---
title: "Central Limit Theorem"
author: "Russell Almond"
date: "September 8, 2020"
output: html_document
runtime: shiny
---
```{r setup, include=FALSE}
knitr::opts_chunk$set(echo = TRUE)
```
Pick a distribution:
* Uniform -- platykurtic
* Binomial -- symmetric and mesokurtic
* Exponential -- highly skewed
* Gamma (shape = 3) -- skewed
* T (df =3) -- high kurtosis
Slide the sample size up and down, notice how the empirical distribution function and histogram coverge to the normal distribution function and density.
```{r DistConv, echo=FALSE}
nmax <- 1000
mmax <- 100
rdist <- list(Uniform=runif,
Binomial= function(n) rbinom(n,1,.5),
Exponential = rexp,
Gamma = function(n) rgamma(n,3),
"T" = function(n) rt(n,3))
inputPanel(
selectInput("dist",label="Distribution Type",
choices=c("Uniform","Binomial","Exponential","Gamma","T"),
selected="Unifor"),
sliderInput("NN", label = "Number of Samples:",
min = 25, max=nmax, value=nmax, step=5),
sliderInput("MM",label="Size of each sample:", min=1, max=mmax,value=1,step=1)
)
XX <- reactive(matrix(do.call(rdist[[input$dist]],list(nmax*mmax)),nmax,mmax))
renderPlot({
layout(matrix(1:4,2,2))
X1 <- XX()[1:input$NN,1]
Xmean <- rowMeans(XX()[1:input$NN,1:input$MM,drop=FALSE])
hist(X1,main="Average of sample of size 1",probability=TRUE)
curve(dnorm(x,mean(X1),sd(X1)),add=TRUE,lty=2,col="red")
qqnorm(X1,main="Average of sample of size 1")
qqline(X1)
hist(Xmean,
main=paste("Average of sample of Size",input$MM),probability=TRUE)
curve(dnorm(x,mean(Xmean),sd(Xmean)),add=TRUE,lty=2,col="red")
qqnorm(Xmean,main=paste("Average of sample of Size",input$MM))
qqline(Xmean)
})
```
The left column shows the original distribution. (I call that the _black hat_ in my CLT demo.)
The right column shows the distribution of means of size $M$ (adjusted with the second slider). (This is the _white hat_ distribuiton, and $M$ is the number of cards averaged to get the white hat value.)

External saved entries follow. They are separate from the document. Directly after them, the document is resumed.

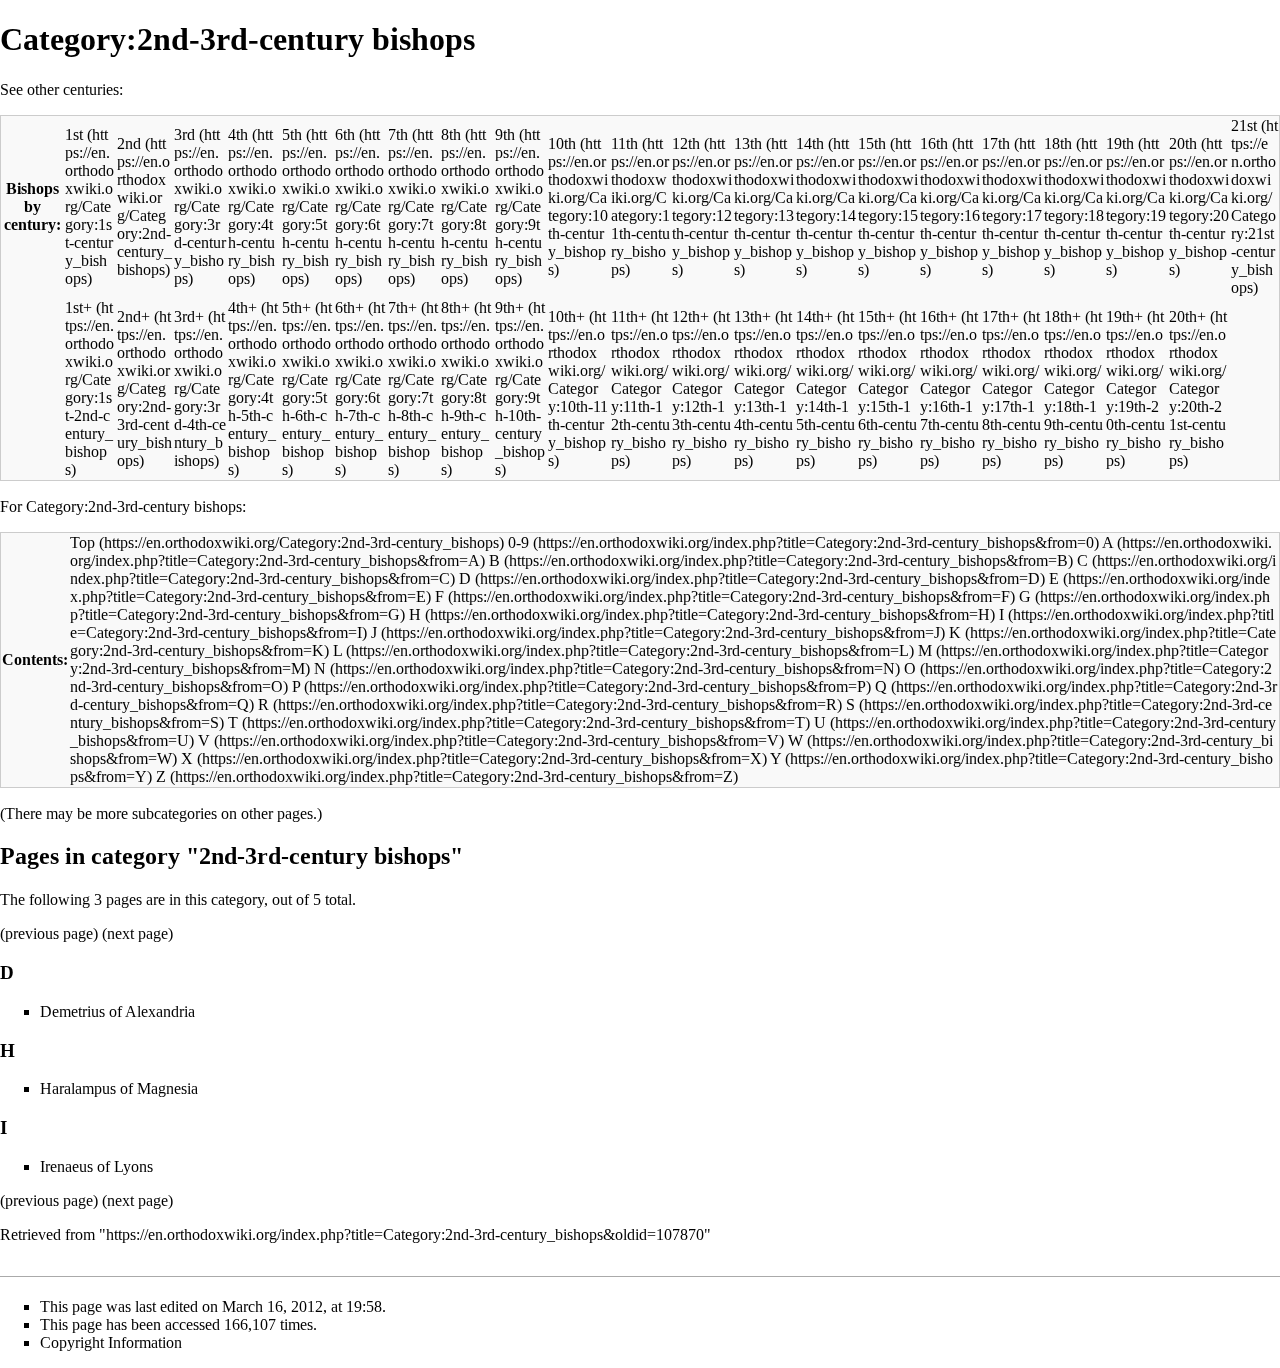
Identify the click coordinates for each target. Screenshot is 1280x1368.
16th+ (938, 316)
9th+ (509, 307)
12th (686, 143)
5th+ (296, 307)
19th (1120, 143)
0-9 (518, 542)
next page (137, 933)
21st (1244, 125)
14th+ (814, 316)
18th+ (1062, 316)
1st (74, 134)
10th (562, 143)
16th (934, 143)
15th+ (876, 316)
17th (996, 143)
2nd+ (133, 316)
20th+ (1187, 316)
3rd (184, 134)
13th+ (752, 316)
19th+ (1124, 316)
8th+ (455, 307)
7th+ (402, 307)
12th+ (690, 316)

The top row shows histograms with a normal curve on top.
The bottom row shows a QQ-plot. This shows how much the sample is different from a normal distribution. A normal distribution should be right on top of the diagonal line.
* A U-shaped curve indicates skewness (and an upside down U is negatively skewed). Try the exponential distribution.
* An S-shaped curve indicates high kurtosis (a backwards S, low kurtosis) Try the Student-t and Uniform distributions.
As $M$ (the number of cards averages to get to the white hat) gets bigger, the distribution should get closer and closer to the normal distribution.
## Take home
* Even if the underlying data aren't normal, the distribuiton of the means of various groups should be close to normal.
* Close depends on the sample size.
* A bigger sample is needed if the data are highly skewed (expontential and gamma) or leptokurtic (exponential and Student t).